Anatoliy stepped out, too, his pistol in his hand and his coat
open, looking back through the gate with suddenly anxious eyes. His
head turned quickly.

"Get him inside!" And with that order, the two privates
strong-armed Golovko through the double bronze doors, where more
security troops were arriving.

"This way, Comrade Chairman," a uniformed captain said, taking
Sergey Nikolay'ch's arm and heading off to the executive elevator.
A minute later, he stumbled into his office, his brain only now
catching up with what it had seen just three minutes before. Of
course, he walked to the window to look down.

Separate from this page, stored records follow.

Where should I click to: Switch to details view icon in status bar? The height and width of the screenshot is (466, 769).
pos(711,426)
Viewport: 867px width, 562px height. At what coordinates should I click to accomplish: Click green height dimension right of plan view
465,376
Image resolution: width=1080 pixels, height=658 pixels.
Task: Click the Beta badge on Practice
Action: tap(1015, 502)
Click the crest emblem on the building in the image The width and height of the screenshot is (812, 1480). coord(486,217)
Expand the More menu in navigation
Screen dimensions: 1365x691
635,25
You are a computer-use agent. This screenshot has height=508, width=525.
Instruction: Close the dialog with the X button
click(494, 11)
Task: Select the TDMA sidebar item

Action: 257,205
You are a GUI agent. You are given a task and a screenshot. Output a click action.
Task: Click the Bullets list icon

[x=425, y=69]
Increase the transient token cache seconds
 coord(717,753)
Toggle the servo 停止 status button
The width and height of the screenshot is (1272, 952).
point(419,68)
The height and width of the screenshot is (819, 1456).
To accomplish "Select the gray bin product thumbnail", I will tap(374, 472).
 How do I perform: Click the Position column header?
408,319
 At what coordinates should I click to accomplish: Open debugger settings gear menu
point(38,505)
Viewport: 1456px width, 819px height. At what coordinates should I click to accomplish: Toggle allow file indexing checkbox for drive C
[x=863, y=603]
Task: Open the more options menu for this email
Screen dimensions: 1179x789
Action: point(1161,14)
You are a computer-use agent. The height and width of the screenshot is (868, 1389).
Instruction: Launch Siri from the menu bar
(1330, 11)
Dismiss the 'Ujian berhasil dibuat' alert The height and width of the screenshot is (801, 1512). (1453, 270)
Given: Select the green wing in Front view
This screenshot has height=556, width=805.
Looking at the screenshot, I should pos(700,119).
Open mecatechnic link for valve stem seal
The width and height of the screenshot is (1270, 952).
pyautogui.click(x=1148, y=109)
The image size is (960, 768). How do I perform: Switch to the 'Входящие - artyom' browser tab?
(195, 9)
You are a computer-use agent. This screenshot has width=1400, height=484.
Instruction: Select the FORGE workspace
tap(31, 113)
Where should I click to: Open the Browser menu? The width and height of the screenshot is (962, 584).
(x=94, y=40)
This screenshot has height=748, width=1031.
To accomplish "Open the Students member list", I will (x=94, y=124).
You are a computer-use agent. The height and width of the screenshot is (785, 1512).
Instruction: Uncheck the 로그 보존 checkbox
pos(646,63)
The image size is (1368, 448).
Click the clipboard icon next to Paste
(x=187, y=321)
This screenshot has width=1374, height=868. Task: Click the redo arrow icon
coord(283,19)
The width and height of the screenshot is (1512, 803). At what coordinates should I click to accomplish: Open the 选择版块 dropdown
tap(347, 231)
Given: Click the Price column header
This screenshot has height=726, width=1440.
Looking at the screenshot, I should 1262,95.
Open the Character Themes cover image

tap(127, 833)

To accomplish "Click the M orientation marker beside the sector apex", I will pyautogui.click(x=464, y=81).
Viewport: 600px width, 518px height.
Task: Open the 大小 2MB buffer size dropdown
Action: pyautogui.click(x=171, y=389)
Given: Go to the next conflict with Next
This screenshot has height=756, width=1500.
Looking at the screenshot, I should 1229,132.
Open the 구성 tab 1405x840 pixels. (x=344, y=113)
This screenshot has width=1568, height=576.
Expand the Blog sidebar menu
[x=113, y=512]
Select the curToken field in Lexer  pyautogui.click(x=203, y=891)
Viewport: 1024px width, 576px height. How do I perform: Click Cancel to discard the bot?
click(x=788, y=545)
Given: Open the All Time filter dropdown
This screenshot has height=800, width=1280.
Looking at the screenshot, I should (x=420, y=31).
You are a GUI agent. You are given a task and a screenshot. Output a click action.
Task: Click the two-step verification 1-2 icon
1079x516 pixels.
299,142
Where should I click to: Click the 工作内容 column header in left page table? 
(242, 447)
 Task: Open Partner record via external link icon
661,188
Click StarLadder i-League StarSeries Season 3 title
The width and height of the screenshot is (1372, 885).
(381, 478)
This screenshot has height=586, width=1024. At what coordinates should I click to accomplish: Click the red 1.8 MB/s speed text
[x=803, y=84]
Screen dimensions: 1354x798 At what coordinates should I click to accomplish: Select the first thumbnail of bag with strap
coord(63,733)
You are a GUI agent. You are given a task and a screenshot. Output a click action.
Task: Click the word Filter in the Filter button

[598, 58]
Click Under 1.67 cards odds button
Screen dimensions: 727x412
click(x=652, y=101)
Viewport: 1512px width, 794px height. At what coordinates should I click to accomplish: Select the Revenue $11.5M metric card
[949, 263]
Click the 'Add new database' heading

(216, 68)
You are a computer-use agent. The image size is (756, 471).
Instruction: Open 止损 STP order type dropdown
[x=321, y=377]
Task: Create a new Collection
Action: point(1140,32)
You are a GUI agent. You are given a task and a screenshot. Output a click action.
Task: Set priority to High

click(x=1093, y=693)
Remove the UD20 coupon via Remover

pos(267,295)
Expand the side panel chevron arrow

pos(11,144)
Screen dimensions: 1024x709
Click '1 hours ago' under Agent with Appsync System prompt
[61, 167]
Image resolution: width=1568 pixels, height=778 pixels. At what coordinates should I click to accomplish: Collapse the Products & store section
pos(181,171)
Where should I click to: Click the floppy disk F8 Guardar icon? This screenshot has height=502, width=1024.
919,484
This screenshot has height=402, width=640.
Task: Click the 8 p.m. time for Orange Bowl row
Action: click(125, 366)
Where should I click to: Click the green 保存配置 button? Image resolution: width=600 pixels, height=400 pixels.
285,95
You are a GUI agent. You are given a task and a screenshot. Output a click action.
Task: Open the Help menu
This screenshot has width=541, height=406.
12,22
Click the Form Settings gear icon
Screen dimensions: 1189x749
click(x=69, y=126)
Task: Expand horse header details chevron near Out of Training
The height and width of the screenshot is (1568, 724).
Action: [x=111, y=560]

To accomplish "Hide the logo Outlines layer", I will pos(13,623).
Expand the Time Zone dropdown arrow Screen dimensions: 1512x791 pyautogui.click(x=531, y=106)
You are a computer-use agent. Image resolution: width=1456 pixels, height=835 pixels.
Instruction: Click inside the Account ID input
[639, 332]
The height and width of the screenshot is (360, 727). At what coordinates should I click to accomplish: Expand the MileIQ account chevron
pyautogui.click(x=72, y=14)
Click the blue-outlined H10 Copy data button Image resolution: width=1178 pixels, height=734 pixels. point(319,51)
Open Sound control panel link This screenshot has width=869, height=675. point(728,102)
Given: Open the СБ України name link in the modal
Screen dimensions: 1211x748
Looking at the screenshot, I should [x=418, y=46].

Moscow police-called militiamen-were racing to the scene, three of
them on foot. Then a police car appeared, cutting through the
stopped traffic. Three motorists had left their vehicles and
approached the burning car, perhaps hoping to render assistance.
Brave of them, Golovko thought, but an entirely useless effort. He
could see better now, even at a distance of three hundred meters.
The top had bulged up. The windshield was gone, and he looked into
a smoking hole, which had minutes before been a hugely expensive
vehicle, and which had been destroyed by one of the cheapest
weapons the Red Army had ever mass-produced. Whoever had been
inside had been shredded instantly by metal fragments traveling at
nearly ten thousand meters per second. Had they even known what had
happened? Probably not. Perhaps the driver had had time to look and
wonder, but the owner of the car in the back had probably been
reading his morning paper, before his life had ended without
warning.

That was when Golovko's knees went weak. That could have been him .
. . suddenly learning if there were an afterlife after all, one of
the great mysteries of life, but not one which had occupied his
thoughts very often . . .

But whoever had done the killing, who had been his target? As
Chairman of the SVR, Golovko was not a man to believe in
coincidences, and there were not all that many white Benz S600s in
Moscow, were there?

"Comrade Chairman?" It was Anatoliy at the office door.

"Yes, Anatoliy Ivan'ch?"

"Are you well?"

"Better than he," Golovko replied, stepping away from the window.
He needed to sit now. He tried to move to his swivel chair without
staggering, for his legs were suddenly weak indeed. He sat and
found the surface of his desk with both his hands, and looked down
at the oaken surface with its piles of papers to be read-the
routine sight of a day which was not now routine at all. He looked
up.

Anatoliy Ivan'ch Shelepin was not a man to show fear. He'd served
in Spetsnaz through his captaincy, before being spotted by a KGB
talent scout for a place in the 8th "Guards" Directorate, which
he'd accepted just in time for KGB to be broken apart. But Anatoliy
had been Golovko's driver and bodyguard for years now, part of his
official family, like an elder son, and Shelepin was devoted to his
boss. He was a tall, bright man of thirty-three years, with blond
hair and blue eyes that were now far larger than usual, because
though Anatoliy had trained for much of his life to deal with and
in violence, this was the first time he'd actually been there to
see it when it happened. Anatoliy had often wondered what it might
be like to take a life, but never once in his career had he
contemplated losing his own, certainly not to an ambush, and most
certainly not to an ambush within shouting distance of his place of
work. At his desk outside Golovko's office, he acted like a
personal secretary more than anything else. Like all such men, he'd
grown casual in the routine of protecting someone whom no one would
dare attack, but now his comfortable world had been sundered as
completely and surely as that of his boss.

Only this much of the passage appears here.